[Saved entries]
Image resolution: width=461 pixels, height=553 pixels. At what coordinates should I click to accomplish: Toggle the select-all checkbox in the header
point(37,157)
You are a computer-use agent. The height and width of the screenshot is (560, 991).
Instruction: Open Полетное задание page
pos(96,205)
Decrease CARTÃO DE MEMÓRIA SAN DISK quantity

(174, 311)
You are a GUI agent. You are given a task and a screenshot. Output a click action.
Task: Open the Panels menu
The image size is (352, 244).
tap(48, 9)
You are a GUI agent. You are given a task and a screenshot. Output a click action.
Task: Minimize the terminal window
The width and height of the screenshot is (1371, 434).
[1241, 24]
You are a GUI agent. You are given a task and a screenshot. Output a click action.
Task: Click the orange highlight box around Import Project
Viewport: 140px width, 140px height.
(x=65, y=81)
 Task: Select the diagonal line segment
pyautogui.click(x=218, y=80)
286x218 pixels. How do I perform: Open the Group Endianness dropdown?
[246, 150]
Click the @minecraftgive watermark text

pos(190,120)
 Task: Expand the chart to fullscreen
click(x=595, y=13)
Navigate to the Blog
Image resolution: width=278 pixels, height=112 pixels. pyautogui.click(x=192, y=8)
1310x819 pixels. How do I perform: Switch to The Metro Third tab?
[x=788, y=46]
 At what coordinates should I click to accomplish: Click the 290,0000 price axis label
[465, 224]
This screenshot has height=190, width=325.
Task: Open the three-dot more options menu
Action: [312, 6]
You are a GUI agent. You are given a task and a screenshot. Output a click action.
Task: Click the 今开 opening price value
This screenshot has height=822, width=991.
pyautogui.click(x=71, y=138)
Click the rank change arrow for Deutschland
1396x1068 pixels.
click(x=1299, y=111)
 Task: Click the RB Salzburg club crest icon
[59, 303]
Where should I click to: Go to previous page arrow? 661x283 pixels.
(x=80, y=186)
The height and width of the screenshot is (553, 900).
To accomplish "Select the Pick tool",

◆ Task prompt
What you should do is return the records above exactly, leaving nothing out.

◆ Answer box
Image resolution: width=461 pixels, height=553 pixels. At what coordinates should I click to accomplish: Toggle the select-all checkbox in the header
point(37,157)
You are a computer-use agent. The height and width of the screenshot is (560, 991).
Instruction: Open Полетное задание page
pos(96,205)
Decrease CARTÃO DE MEMÓRIA SAN DISK quantity

(174, 311)
You are a GUI agent. You are given a task and a screenshot. Output a click action.
Task: Open the Panels menu
The image size is (352, 244).
tap(48, 9)
You are a GUI agent. You are given a task and a screenshot. Output a click action.
Task: Minimize the terminal window
The width and height of the screenshot is (1371, 434).
[1241, 24]
You are a GUI agent. You are given a task and a screenshot. Output a click action.
Task: Click the orange highlight box around Import Project
Viewport: 140px width, 140px height.
(x=65, y=81)
 Task: Select the diagonal line segment
pyautogui.click(x=218, y=80)
286x218 pixels. How do I perform: Open the Group Endianness dropdown?
[246, 150]
Click the @minecraftgive watermark text

pos(190,120)
 Task: Expand the chart to fullscreen
click(x=595, y=13)
Navigate to the Blog
Image resolution: width=278 pixels, height=112 pixels. pyautogui.click(x=192, y=8)
1310x819 pixels. How do I perform: Switch to The Metro Third tab?
[x=788, y=46]
 At what coordinates should I click to accomplish: Click the 290,0000 price axis label
[465, 224]
This screenshot has height=190, width=325.
Task: Open the three-dot more options menu
Action: [312, 6]
You are a GUI agent. You are given a task and a screenshot. Output a click action.
Task: Click the 今开 opening price value
This screenshot has height=822, width=991.
pyautogui.click(x=71, y=138)
Click the rank change arrow for Deutschland
1396x1068 pixels.
click(x=1299, y=111)
 Task: Click the RB Salzburg club crest icon
[59, 303]
Where should I click to: Go to previous page arrow? 661x283 pixels.
(x=80, y=186)
The height and width of the screenshot is (553, 900).
To accomplish "Select the Pick tool",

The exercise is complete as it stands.